Ronald Coventry

Personal information
- Full name: Ronald Wilfred Coventry
- Born: 29 May 1928 Hartley, Rhodesia
- Batting: Right-handed
- Bowling: Left-arm fast-medium

Domestic team information
- 1953-54 to 1957-58: Rhodesia

Career statistics
| Competition | First-class |
| Matches | 17 |
| Runs scored | 386 |
| Batting average | 15.44 |
| 100s/50s | 0/2 |
| Top score | 94 |
| Balls bowled | 2520 |
| Wickets | 29 |
| Bowling average | 36.65 |
| 5 wickets in innings | 0 |
| 10 wickets in match | 0 |
| Best bowling | 4/21 |
| Catches/stumpings | 28/– |
- Source: Cricinfo, 9 August 2016

= Ronald Coventry =

Zimbabwean cricketer

Ronald Wilfred Coventry (born 29 May 1928) is a former cricketer who played first-class cricket for Rhodesia from 1953 to 1958.

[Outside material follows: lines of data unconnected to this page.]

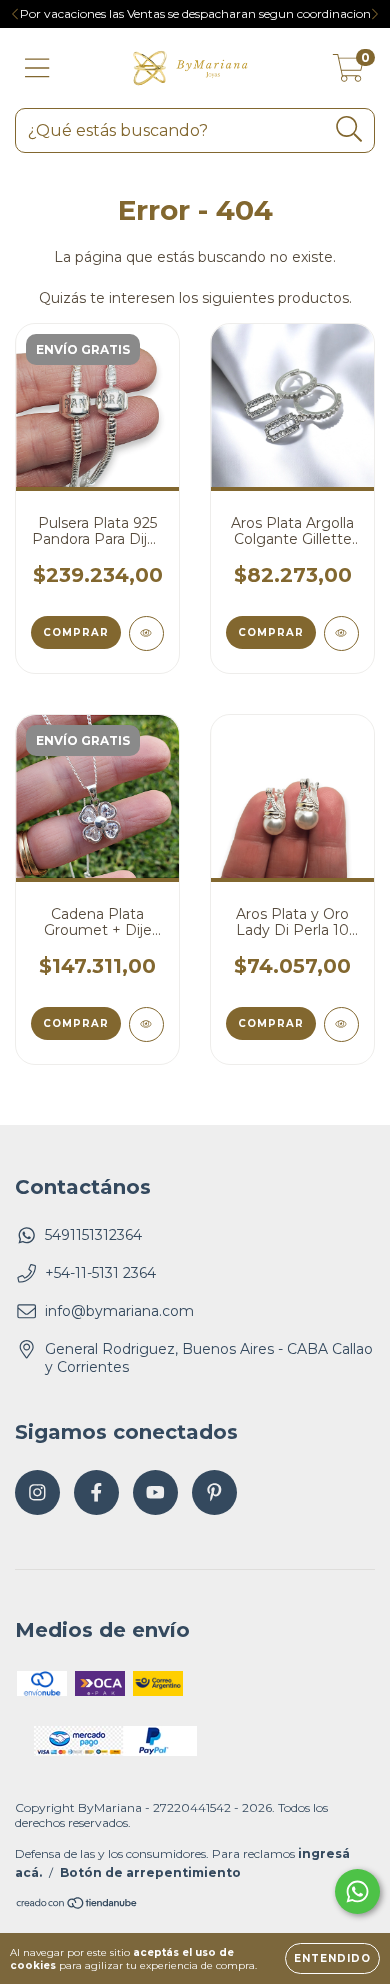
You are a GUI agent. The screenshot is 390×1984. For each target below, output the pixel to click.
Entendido (332, 1958)
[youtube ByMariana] (155, 1492)
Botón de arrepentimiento (150, 1872)
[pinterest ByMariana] (214, 1492)
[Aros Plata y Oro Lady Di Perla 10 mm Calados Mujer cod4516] (341, 1024)
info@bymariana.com (119, 1311)
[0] (348, 73)
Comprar (76, 632)
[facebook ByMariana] (96, 1492)
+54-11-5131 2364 (100, 1273)
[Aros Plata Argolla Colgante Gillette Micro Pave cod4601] (341, 633)
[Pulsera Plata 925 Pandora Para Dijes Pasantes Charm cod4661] (146, 633)
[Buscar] (349, 129)
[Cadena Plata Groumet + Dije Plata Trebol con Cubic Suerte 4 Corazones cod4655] (146, 1024)
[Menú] (37, 68)
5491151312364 (93, 1235)
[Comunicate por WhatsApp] (357, 1891)
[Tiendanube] (77, 1905)
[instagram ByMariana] (37, 1492)
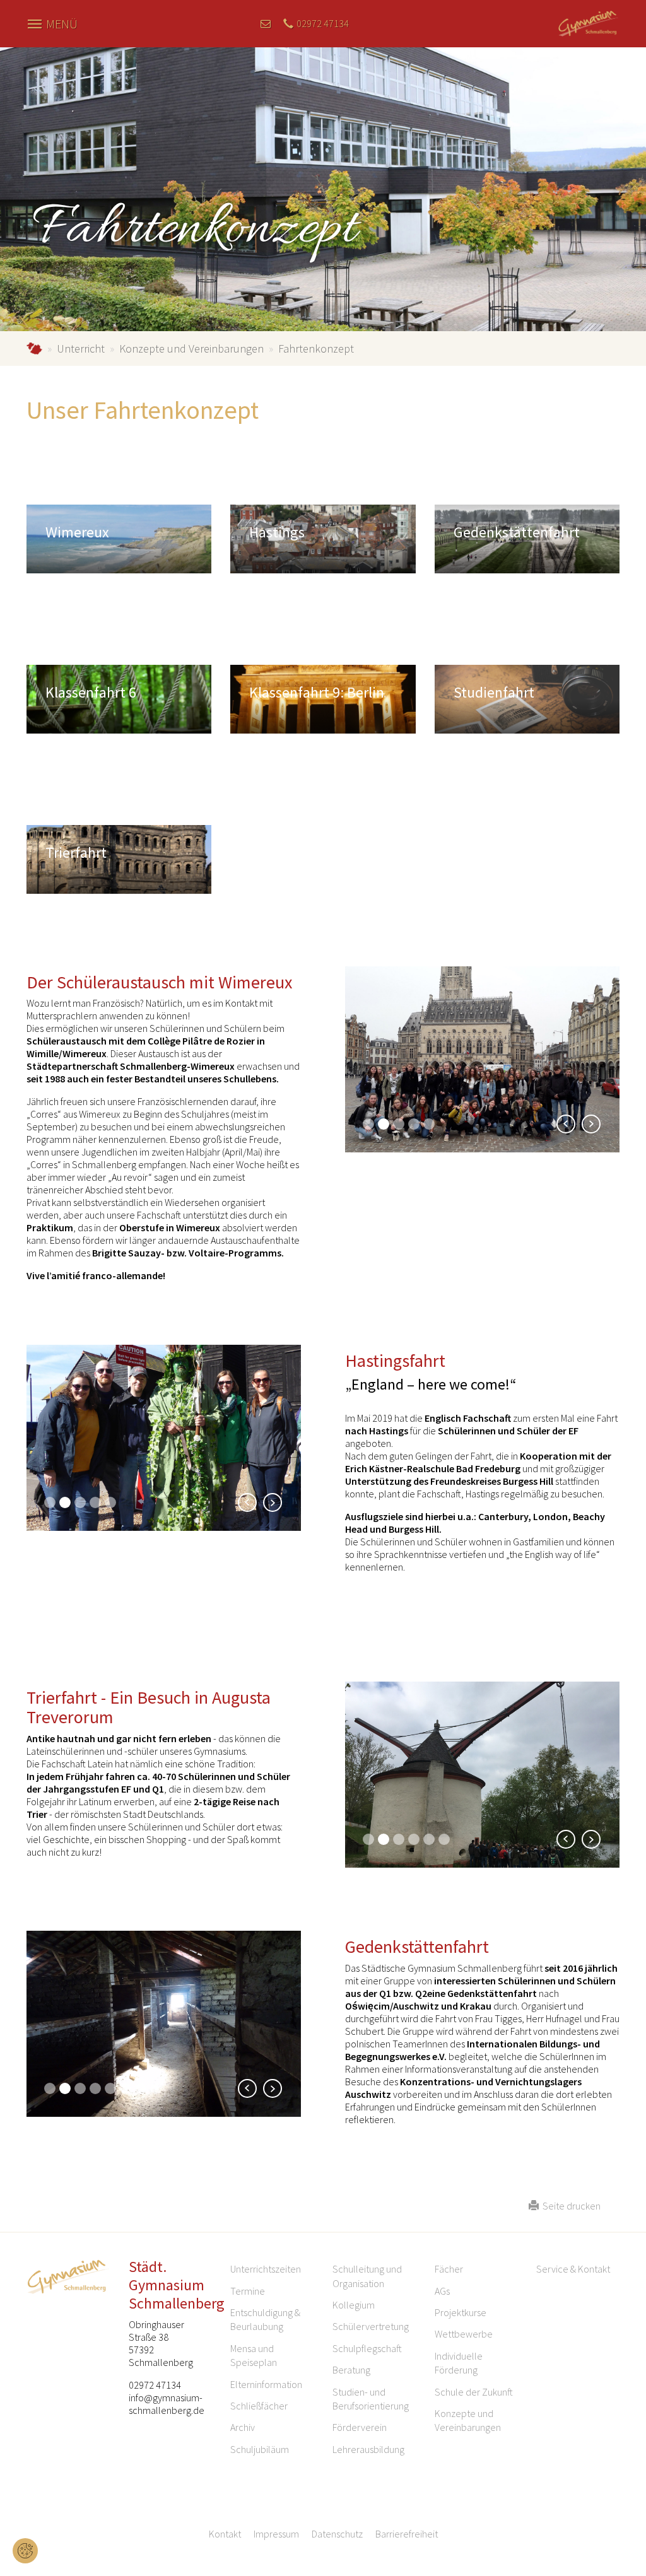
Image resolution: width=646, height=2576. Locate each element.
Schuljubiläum (259, 2449)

Coventry was an all-rounder, who batted at various positions in the order and often opened the bowling. He wore spectacles while playing. He made his first-class debut against the touring New Zealanders in 1953-54. In the second innings he made a quick 63, including 24 off one over from John Reid, playing shots that Reid thought resembled tennis, rather than cricket, shots. "I didn't know where to bowl," Reid admitted.

Coventry's best season was 1955–56, when he scored 213 runs for Rhodesia at an average of 30.42, including his highest score of 94 against Orange Free State, and took 16 wickets at 20.31. Rhodesia won the Currie Cup B Section title, winning all six of their matches.

According to CricketArchive he is still alive as of March 2026, but according to Cricinfo he is "presumed dead".